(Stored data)
☆ ☆ ☆ ☆ ☆
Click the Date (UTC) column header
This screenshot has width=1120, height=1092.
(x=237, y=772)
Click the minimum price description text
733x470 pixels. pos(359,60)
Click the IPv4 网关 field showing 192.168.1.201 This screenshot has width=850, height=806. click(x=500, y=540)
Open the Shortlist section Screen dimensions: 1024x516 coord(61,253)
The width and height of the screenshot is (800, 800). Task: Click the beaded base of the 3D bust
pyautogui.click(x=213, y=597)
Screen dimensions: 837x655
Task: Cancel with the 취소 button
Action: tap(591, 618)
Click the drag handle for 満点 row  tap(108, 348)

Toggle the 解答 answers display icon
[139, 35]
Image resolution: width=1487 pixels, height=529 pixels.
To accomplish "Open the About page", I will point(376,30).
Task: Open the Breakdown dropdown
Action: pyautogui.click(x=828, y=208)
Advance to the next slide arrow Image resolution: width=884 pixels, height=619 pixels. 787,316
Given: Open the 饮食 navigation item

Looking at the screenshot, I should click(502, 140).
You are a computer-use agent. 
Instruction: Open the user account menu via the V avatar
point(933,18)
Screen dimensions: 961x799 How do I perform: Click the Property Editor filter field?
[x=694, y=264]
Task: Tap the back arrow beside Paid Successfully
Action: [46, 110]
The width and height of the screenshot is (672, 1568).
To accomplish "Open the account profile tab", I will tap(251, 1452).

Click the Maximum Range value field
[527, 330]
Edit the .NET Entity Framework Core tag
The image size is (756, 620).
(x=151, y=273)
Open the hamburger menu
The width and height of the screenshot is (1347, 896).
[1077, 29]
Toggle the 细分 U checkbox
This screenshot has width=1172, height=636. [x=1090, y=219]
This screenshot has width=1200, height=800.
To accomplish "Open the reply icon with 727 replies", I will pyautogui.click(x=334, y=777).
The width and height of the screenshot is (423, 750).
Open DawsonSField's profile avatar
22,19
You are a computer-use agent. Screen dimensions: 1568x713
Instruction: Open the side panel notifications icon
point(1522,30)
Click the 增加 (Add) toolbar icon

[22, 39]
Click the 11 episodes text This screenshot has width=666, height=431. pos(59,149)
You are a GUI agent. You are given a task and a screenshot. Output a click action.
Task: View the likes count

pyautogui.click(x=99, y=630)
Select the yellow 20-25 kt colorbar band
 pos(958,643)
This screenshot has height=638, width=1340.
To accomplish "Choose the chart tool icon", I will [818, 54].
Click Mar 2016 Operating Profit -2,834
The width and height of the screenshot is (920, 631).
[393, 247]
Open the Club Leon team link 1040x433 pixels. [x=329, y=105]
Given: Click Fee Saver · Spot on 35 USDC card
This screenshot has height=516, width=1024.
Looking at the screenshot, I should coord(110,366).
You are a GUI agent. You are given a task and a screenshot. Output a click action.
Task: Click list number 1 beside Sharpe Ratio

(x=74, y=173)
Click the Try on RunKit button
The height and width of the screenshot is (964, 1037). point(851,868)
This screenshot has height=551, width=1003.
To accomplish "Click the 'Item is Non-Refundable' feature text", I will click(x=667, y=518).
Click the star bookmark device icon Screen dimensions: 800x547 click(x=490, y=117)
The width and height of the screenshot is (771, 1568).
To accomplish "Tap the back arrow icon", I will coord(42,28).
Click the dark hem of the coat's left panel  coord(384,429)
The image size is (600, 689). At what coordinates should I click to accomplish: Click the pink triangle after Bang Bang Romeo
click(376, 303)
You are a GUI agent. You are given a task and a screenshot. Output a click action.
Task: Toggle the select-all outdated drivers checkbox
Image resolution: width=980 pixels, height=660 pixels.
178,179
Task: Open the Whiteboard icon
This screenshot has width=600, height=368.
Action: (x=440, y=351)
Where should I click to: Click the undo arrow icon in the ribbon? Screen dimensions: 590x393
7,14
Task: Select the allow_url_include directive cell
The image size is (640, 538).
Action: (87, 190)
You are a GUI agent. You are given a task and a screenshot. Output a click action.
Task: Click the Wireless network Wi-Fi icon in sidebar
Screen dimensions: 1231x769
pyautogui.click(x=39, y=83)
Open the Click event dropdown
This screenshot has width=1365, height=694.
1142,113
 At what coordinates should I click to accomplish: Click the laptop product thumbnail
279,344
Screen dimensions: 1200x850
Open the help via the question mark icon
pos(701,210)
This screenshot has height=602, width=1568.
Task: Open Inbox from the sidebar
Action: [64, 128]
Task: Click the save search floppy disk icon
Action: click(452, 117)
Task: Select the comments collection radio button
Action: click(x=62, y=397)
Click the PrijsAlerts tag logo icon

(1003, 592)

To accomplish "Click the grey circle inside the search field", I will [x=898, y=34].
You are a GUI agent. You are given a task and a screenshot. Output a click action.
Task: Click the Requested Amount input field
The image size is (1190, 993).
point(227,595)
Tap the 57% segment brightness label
☆ ☆ ☆ ☆ ☆
WHAT NEEDS TO BE DONE
Output only the lines from the one that contains "The image size is (1190, 993)." through the final line of the records, exactly as given.

RESULT
The image size is (1190, 993).
point(227,595)
Tap the 57% segment brightness label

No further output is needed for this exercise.